WHAT IS NEEDED
The reply should hold every record, copied exactly, and none of the pictures.

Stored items
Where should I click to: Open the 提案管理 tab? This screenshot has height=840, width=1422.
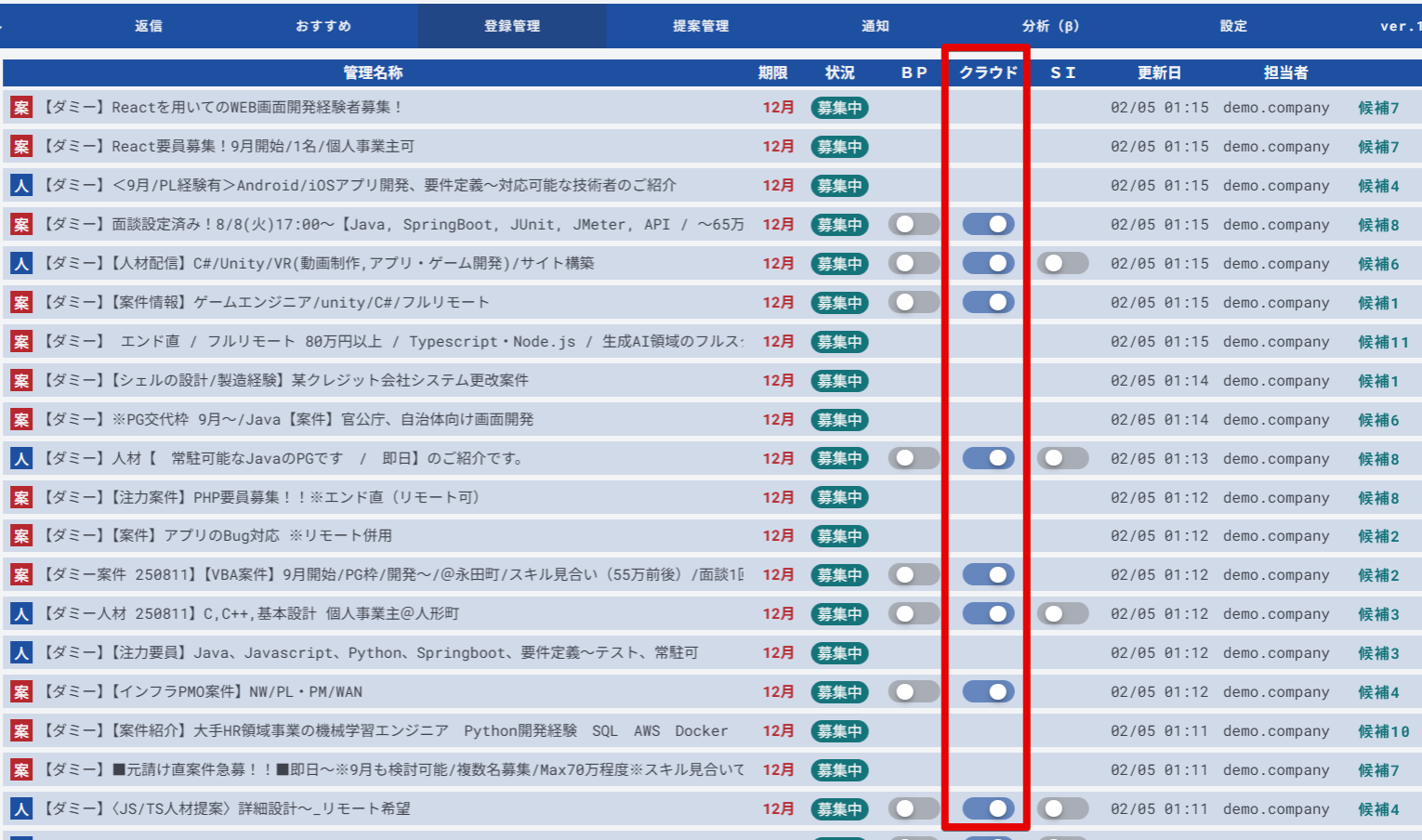701,26
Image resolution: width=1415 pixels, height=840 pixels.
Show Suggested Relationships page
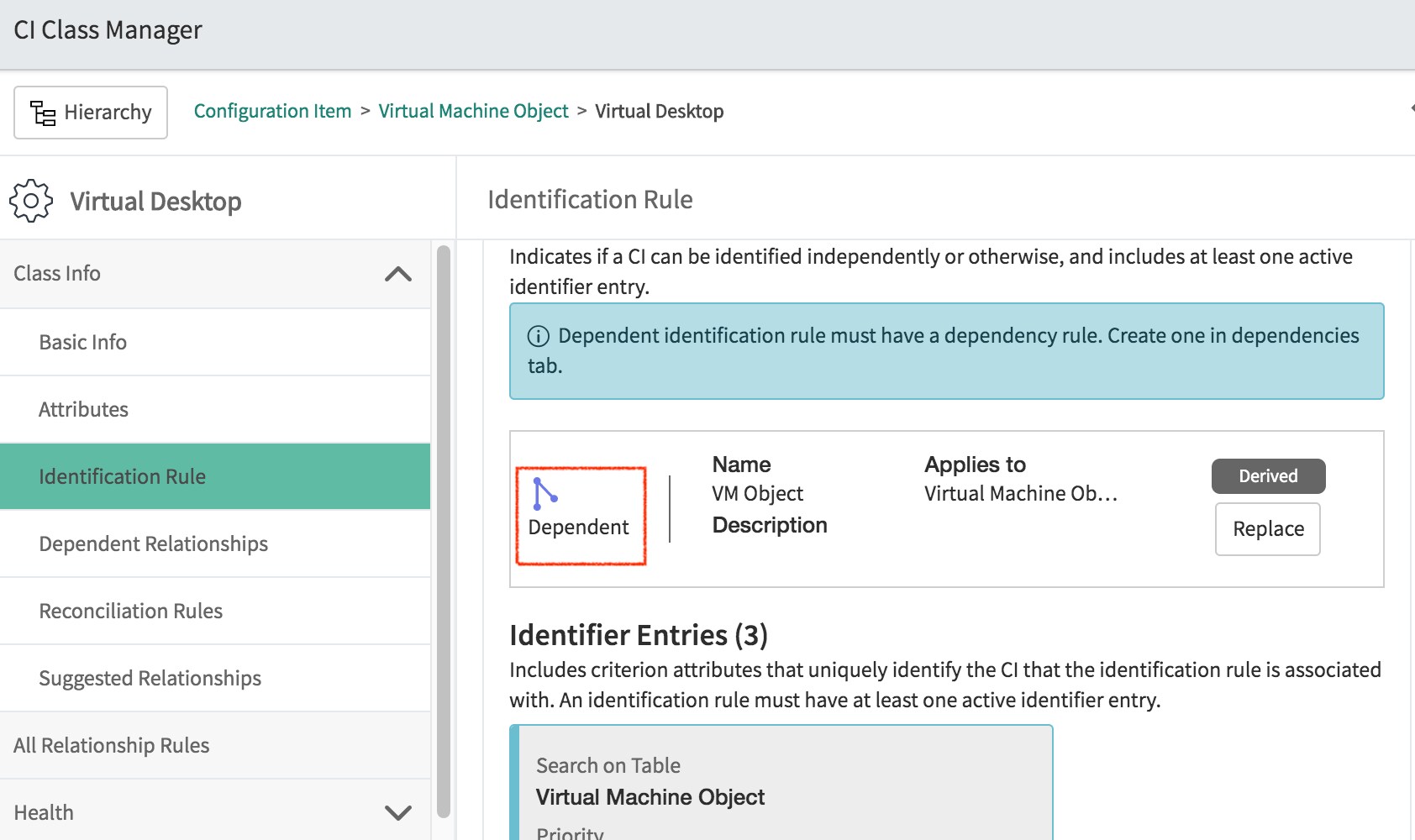coord(150,678)
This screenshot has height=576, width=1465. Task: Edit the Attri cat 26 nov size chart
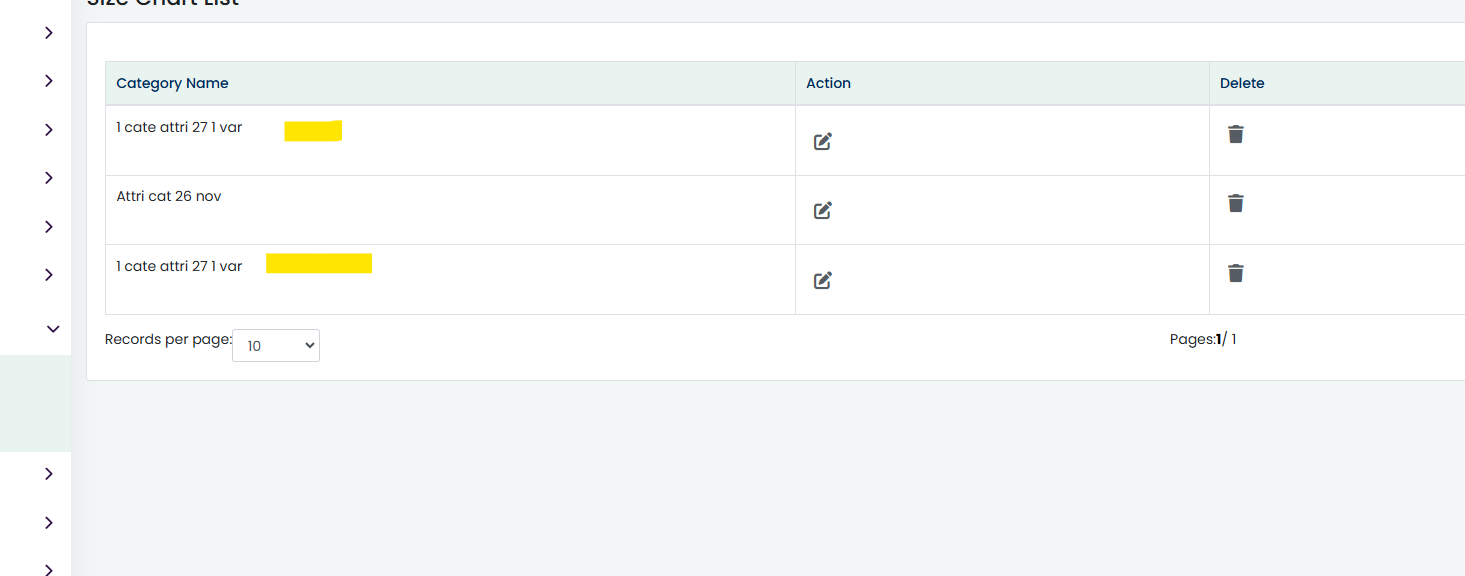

FINISHED EXERCISE
Where should I click to: Open the 提案管理 tab? This screenshot has height=840, width=1422.
701,26
Image resolution: width=1415 pixels, height=840 pixels.
Show Suggested Relationships page
coord(150,678)
This screenshot has height=576, width=1465. Task: Edit the Attri cat 26 nov size chart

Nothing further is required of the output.